/---

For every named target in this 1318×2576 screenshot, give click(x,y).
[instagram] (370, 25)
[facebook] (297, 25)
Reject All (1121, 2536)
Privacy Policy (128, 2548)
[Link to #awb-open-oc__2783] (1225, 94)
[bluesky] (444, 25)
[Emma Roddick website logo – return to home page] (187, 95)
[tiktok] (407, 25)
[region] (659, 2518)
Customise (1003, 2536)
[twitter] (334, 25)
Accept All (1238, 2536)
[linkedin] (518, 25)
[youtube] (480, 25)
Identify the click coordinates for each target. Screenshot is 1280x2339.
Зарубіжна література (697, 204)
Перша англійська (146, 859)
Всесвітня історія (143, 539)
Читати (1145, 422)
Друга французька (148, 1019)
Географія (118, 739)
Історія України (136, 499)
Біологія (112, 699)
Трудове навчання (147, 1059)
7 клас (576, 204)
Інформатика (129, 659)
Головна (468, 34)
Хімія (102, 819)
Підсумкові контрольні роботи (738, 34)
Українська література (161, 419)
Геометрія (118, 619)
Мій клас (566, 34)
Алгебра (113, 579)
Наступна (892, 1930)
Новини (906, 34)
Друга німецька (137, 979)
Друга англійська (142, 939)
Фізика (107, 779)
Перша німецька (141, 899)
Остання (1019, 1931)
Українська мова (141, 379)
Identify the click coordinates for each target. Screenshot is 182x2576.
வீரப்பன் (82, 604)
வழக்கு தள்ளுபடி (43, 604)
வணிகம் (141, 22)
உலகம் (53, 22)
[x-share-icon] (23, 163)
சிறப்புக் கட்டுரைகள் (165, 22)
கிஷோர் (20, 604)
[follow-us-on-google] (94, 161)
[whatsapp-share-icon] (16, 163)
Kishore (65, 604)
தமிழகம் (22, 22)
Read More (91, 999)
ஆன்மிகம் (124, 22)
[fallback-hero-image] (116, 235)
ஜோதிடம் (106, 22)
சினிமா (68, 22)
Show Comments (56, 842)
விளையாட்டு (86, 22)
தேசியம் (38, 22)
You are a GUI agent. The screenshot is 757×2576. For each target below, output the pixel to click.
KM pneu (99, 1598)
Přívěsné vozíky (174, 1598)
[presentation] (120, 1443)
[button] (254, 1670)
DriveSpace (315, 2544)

\---

* **WHAT THE EXERCISE ASKS**
The answer must hold exactly the lines of the entries above, from the first line through the line that contains "Přívěsné vozíky (174, 1598)", and no others.

* **RESULT**
For every named target in this 1318×2576 screenshot, give click(x,y).
[instagram] (370, 25)
[facebook] (297, 25)
Reject All (1121, 2536)
Privacy Policy (128, 2548)
[Link to #awb-open-oc__2783] (1225, 94)
[bluesky] (444, 25)
[Emma Roddick website logo – return to home page] (187, 95)
[tiktok] (407, 25)
[region] (659, 2518)
Customise (1003, 2536)
[twitter] (334, 25)
Accept All (1238, 2536)
[linkedin] (518, 25)
[youtube] (480, 25)
Identify the click coordinates for each target. Screenshot is 1280x2339.
Зарубіжна література (697, 204)
Перша англійська (146, 859)
Всесвітня історія (143, 539)
Читати (1145, 422)
Друга французька (148, 1019)
Географія (118, 739)
Історія України (136, 499)
Біологія (112, 699)
Трудове навчання (147, 1059)
7 клас (576, 204)
Інформатика (129, 659)
Головна (468, 34)
Хімія (102, 819)
Підсумкові контрольні роботи (738, 34)
Українська література (161, 419)
Геометрія (118, 619)
Мій клас (566, 34)
Алгебра (113, 579)
Наступна (892, 1930)
Новини (906, 34)
Друга німецька (137, 979)
Друга англійська (142, 939)
Фізика (107, 779)
Перша німецька (141, 899)
Остання (1019, 1931)
Українська мова (141, 379)
Identify the click coordinates for each target. Screenshot is 182x2576.
வீரப்பன் (82, 604)
வழக்கு தள்ளுபடி (43, 604)
வணிகம் (141, 22)
உலகம் (53, 22)
[x-share-icon] (23, 163)
சிறப்புக் கட்டுரைகள் (165, 22)
கிஷோர் (20, 604)
[follow-us-on-google] (94, 161)
[whatsapp-share-icon] (16, 163)
Kishore (65, 604)
தமிழகம் (22, 22)
Read More (91, 999)
ஆன்மிகம் (124, 22)
[fallback-hero-image] (116, 235)
ஜோதிடம் (106, 22)
சினிமா (68, 22)
Show Comments (56, 842)
விளையாட்டு (86, 22)
தேசியம் (38, 22)
You are a GUI agent. The screenshot is 757×2576. For each target below, output the pixel to click.
KM pneu (99, 1598)
Přívěsné vozíky (174, 1598)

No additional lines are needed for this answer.